Le chapitre 14 de Marc nous fait croiser des inconnus : UNE FEMME va donner une piste comment comprendre la mort de Jésus : Casser une fiole, verser de l'huile, donner du sens face à l'absurde.

Les disciples vont suivre UN HOMME qui porte une cruche ... Porter de l'eau, servir, indiquer un lieu d'accueil et de fête.
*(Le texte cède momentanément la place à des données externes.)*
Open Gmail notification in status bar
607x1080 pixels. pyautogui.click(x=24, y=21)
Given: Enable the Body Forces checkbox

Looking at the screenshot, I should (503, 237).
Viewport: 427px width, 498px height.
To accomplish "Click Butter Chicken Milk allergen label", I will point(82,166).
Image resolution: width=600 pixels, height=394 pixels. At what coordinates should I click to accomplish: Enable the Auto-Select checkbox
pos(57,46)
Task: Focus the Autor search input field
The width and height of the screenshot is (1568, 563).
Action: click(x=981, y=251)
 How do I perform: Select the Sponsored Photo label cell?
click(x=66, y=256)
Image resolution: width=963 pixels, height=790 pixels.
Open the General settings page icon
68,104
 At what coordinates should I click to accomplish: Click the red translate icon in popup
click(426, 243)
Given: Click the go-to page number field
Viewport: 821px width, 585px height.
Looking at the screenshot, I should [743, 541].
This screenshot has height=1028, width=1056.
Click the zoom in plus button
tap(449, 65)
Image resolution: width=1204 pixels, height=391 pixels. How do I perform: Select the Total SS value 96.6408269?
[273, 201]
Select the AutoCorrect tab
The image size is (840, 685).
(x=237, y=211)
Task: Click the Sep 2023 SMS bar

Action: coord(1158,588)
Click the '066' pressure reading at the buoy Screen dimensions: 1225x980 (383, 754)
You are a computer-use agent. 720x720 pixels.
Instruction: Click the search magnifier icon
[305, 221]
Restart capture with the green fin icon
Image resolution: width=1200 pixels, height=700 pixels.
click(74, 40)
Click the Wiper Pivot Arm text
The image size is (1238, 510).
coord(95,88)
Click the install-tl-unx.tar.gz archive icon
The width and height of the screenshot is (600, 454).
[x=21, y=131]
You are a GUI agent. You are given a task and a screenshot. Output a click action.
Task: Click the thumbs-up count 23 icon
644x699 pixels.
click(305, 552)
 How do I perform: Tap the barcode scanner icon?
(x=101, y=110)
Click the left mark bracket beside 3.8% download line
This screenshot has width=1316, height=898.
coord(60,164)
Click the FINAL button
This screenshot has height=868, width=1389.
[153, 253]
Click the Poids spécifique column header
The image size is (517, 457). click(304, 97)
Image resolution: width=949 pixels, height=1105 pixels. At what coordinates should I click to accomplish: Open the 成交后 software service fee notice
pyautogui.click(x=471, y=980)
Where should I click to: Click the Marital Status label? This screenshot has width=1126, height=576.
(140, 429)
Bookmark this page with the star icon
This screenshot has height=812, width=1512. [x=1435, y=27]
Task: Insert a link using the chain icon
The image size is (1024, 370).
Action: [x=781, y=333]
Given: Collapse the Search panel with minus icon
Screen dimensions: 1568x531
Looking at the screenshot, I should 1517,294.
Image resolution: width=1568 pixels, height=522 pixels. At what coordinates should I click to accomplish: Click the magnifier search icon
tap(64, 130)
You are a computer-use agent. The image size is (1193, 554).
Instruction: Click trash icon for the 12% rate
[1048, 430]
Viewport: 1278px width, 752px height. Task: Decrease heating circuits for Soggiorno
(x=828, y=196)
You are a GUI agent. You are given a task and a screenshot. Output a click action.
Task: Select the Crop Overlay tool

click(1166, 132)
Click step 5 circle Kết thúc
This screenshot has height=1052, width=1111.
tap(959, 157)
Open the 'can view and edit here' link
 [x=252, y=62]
Ce n'est pas forcément ce que nous attendions

Ces personnes connaissent Jésus sans que nous sachions comment. Elles ont une place dans son existence, sans justification, sans titres, sans pédigrée. Elles n'ont pas l'autorité d'un appel à leur appui. Mais ce sont elles qui ouvrent des chemins nouveaux : une femme qui oint, un homme qui sert et accueille.

Les apôtres sont à l'image de la multitude, avec leurs élans et leurs questionnements. À l'approche de la mort, ceux qui ont été appelés vont reculer, se tenir à la marge. Leur comportement ne fait pas autorité. Ce sont des anonymes, une femme, un homme, qui vont ouvrir la voie.

UN JEUNE HOMME va suivre. Il n'est pas un héros, lui non plus. Il va lâcher son drap. Mais il va indiquer que des inconnus vont se joindre à Jésus. Qu'ils vont le suivre à la trace.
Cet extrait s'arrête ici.